The abbreviation SWIFT stands for “Society for Worldwide Interbank Financial Telecommunication”, an institution that regulates the information exchange among credit institutions – in more than 200 countries worldwide. Literally speaking, you could call SWIFT the “International Society for Telecommunication in the Financial Sector”.

 

SWIFT was founded in 1973 in Brussels. With SWIFT, the founding parties wanted to establish a central agency which was to control the information exchange among credit institutions by means of a functioning telecommunication network. SWIFT has its headquarters in La Hulpe, Belgium, from where it coordinates the information exchange among its members. Currently, more than 8,000 internationally active financial institutes are involved in SWIFT. Even brokers, investment companies and stock exchanges can become Swift members.

 

In order to cope with their data transfer, SWIFT has provided a data network that is commonly called SWIFT network.

 

In order to process the great amount of SWIFT data around the globe, there are additional operating centers – i.e. data processing centers – in the Netherlands and in the United States. A further SWIFT data processing center is to be built in Switzerland. The administration of SWIFT is present in 22 offices around the globe, among others in the US, in Australia, Japan, Great Britain, and France. SWIFT Germany has its headquarters in Frankfurt am Main.

 

In July 2009 alone, nearly 330 million messages from 209 countries worldwide were exchanged across the Swift network, representing an average of more than 14 million Swift messages per day. Among these Swift messages are e.g. messages about payment transactions, stock transactions, currency and money markets, but also administrative messages by the financial institutions that they exchange among themselves.

• [DATASET EXTRACT]:
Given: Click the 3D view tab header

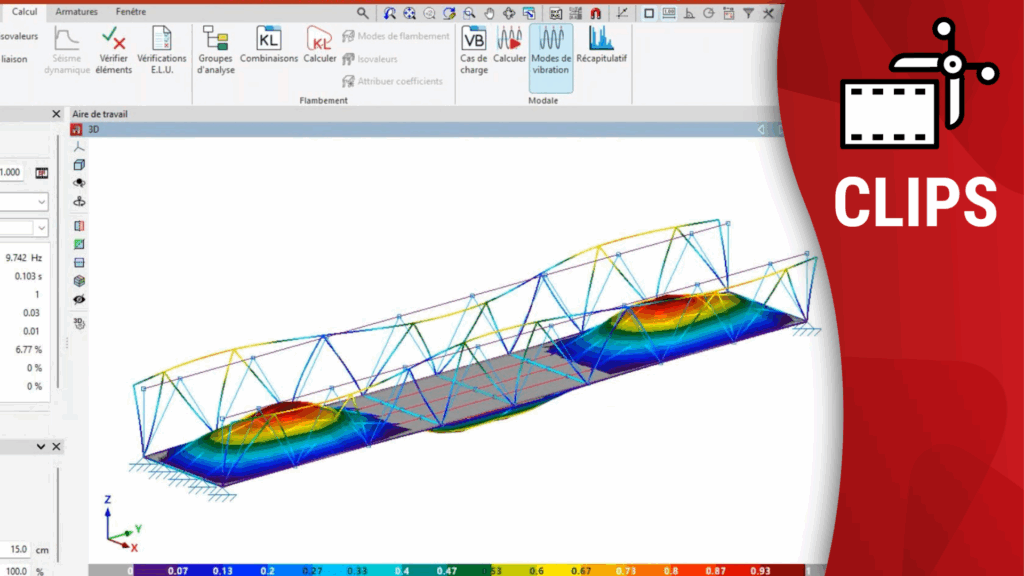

• [REQUIREMENTS]: Please rewrite the SWIFT text starting at "In July 2009" and ending at "exchange among themselves.", replacing "payment transactions" with "fund transfers".

• [RESPONSE TO THIS EXERCISE]:
In July 2009 alone, nearly 330 million messages from 209 countries worldwide were exchanged across the Swift network, representing an average of more than 14 million Swift messages per day. Among these Swift messages are e.g. messages about fund transfers, stock transactions, currency and money markets, but also administrative messages by the financial institutions that they exchange among themselves.